DATASET EXCERPTS Block Start
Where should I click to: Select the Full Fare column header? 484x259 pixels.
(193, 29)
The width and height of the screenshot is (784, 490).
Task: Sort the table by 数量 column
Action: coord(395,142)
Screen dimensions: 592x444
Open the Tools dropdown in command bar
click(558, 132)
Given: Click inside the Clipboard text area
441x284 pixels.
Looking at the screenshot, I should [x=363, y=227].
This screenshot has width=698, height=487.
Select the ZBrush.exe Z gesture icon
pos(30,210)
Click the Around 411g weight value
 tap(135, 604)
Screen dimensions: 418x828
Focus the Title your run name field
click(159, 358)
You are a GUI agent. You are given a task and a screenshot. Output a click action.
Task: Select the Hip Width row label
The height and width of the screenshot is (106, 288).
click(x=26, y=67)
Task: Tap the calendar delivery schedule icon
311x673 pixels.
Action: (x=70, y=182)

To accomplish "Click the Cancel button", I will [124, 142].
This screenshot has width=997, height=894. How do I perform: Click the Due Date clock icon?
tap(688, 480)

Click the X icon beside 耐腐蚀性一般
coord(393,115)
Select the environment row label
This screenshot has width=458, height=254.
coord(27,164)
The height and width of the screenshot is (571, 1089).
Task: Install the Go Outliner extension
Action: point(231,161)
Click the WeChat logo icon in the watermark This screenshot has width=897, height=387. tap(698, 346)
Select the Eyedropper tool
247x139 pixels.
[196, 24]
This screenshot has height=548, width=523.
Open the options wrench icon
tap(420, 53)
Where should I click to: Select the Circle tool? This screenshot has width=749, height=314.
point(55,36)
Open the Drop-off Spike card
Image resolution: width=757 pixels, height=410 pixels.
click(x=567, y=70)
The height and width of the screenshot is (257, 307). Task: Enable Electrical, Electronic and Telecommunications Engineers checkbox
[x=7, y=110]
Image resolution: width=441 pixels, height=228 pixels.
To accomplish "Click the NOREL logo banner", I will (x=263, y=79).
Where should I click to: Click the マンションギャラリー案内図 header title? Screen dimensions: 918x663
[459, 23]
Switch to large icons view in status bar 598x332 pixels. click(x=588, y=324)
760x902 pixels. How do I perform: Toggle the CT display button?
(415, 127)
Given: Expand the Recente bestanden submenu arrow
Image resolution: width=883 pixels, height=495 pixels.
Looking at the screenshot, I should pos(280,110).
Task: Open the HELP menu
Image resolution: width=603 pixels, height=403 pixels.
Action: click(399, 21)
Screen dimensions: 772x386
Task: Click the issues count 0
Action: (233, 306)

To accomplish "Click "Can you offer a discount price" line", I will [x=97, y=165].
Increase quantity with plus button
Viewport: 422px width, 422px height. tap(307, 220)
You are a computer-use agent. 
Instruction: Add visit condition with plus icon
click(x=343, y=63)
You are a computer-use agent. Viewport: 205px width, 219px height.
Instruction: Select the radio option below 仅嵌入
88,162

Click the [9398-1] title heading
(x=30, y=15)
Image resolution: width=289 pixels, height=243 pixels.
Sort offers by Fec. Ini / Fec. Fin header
DATASET EXCERPTS Block End
» **PROBLEM DESCRIPTION**
Tell how many lines in the entries above include the string "accomplish", and write nothing but the number.

» **RESPONSE TO THIS TASK**
3